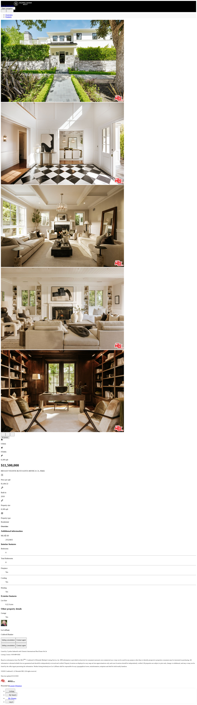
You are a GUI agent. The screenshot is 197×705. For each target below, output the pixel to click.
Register (10, 11)
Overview (9, 15)
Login (3, 11)
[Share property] (12, 434)
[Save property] (7, 434)
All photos (5, 437)
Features (8, 17)
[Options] (3, 434)
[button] (98, 61)
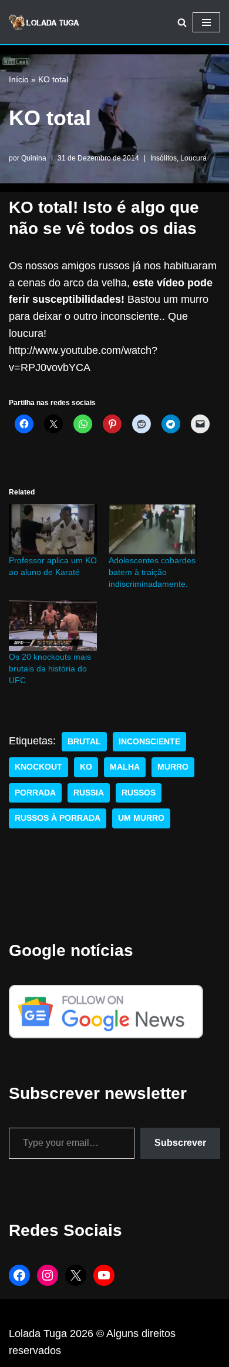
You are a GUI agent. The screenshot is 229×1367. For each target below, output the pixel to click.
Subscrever (180, 1143)
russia (88, 792)
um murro (141, 818)
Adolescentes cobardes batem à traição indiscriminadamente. (152, 572)
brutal (84, 741)
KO (86, 767)
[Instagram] (47, 1275)
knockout (38, 767)
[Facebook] (19, 1275)
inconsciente (149, 741)
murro (172, 767)
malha (125, 767)
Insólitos (163, 158)
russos (139, 792)
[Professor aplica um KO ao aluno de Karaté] (53, 529)
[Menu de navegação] (206, 22)
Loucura (193, 158)
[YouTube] (103, 1275)
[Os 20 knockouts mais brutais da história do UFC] (53, 625)
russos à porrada (57, 818)
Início (19, 79)
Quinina (33, 158)
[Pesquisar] (182, 22)
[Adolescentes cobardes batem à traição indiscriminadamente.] (153, 529)
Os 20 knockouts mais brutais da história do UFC (50, 668)
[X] (75, 1275)
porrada (35, 792)
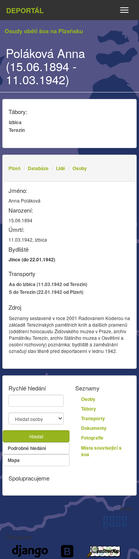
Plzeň (14, 168)
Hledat (36, 436)
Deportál (25, 10)
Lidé (60, 168)
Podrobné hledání (27, 448)
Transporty (93, 418)
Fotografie (92, 437)
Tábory (88, 408)
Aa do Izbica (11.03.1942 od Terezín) (48, 284)
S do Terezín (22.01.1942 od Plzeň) (46, 291)
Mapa (14, 460)
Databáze (38, 168)
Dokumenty (94, 427)
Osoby (80, 168)
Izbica (15, 122)
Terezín (17, 129)
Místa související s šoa (101, 451)
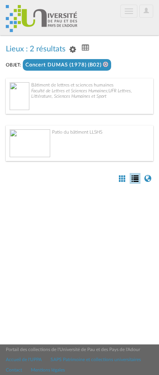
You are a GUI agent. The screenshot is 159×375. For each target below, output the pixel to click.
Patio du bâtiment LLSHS (77, 132)
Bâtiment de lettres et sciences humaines (72, 85)
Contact (14, 370)
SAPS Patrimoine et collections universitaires (96, 359)
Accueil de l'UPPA (24, 359)
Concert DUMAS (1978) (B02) (64, 65)
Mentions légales (48, 370)
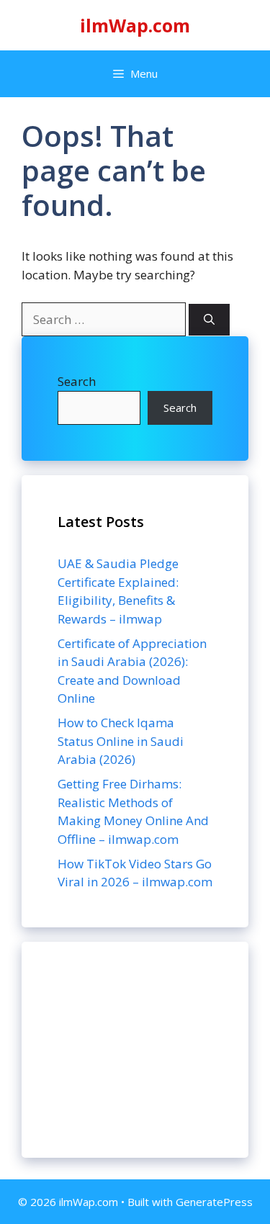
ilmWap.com (135, 25)
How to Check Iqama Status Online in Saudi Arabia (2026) (121, 741)
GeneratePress (214, 1201)
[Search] (209, 320)
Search (77, 381)
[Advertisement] (135, 1050)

▶ [What is required]: Can you set down, word for word, every line from the one containing "russia (88, 792)" down to the final line above, leaving the pictures out?

▶ [Response]:
russia (88, 792)
um murro (141, 818)
Adolescentes cobardes batem à traição indiscriminadamente. (152, 572)
brutal (84, 741)
KO (86, 767)
[Instagram] (47, 1275)
knockout (38, 767)
[Facebook] (19, 1275)
inconsciente (149, 741)
murro (172, 767)
malha (125, 767)
Insólitos (163, 158)
russos (139, 792)
[Professor aplica um KO ao aluno de Karaté] (53, 529)
[Menu de navegação] (206, 22)
Loucura (193, 158)
[YouTube] (103, 1275)
[Os 20 knockouts mais brutais da história do UFC] (53, 625)
russos à porrada (57, 818)
Início (19, 79)
Quinina (33, 158)
[Pesquisar] (182, 22)
[Adolescentes cobardes batem à traição indiscriminadamente.] (153, 529)
Os 20 knockouts mais brutais da história do UFC (50, 668)
[X] (75, 1275)
porrada (35, 792)
Plzeň (14, 168)
Hledat (36, 436)
Deportál (25, 10)
Lidé (60, 168)
Podrobné hledání (27, 448)
Transporty (93, 418)
Fotografie (92, 437)
Tábory (88, 408)
Aa do Izbica (11.03.1942 od Terezín) (48, 284)
S do Terezín (22.01.1942 od Plzeň) (46, 291)
Mapa (14, 460)
Databáze (38, 168)
Dokumenty (94, 427)
Osoby (80, 168)
Izbica (15, 122)
Terezín (17, 129)
Místa související s šoa (101, 451)
You are a GUI agent. The screenshot is 159×375. For each target below, output the pixel to click.
Patio du bâtiment LLSHS (77, 132)
Bâtiment de lettres et sciences humaines (72, 85)
Contact (14, 370)
SAPS Patrimoine et collections universitaires (96, 359)
Accueil de l'UPPA (24, 359)
Concert DUMAS (1978) (B02) (64, 65)
Mentions légales (48, 370)
ilmWap.com (135, 25)
How to Check Iqama Status Online in Saudi Arabia (2026) (121, 741)
GeneratePress (214, 1201)
[Search] (209, 320)
Search (77, 381)
[Advertisement] (135, 1050)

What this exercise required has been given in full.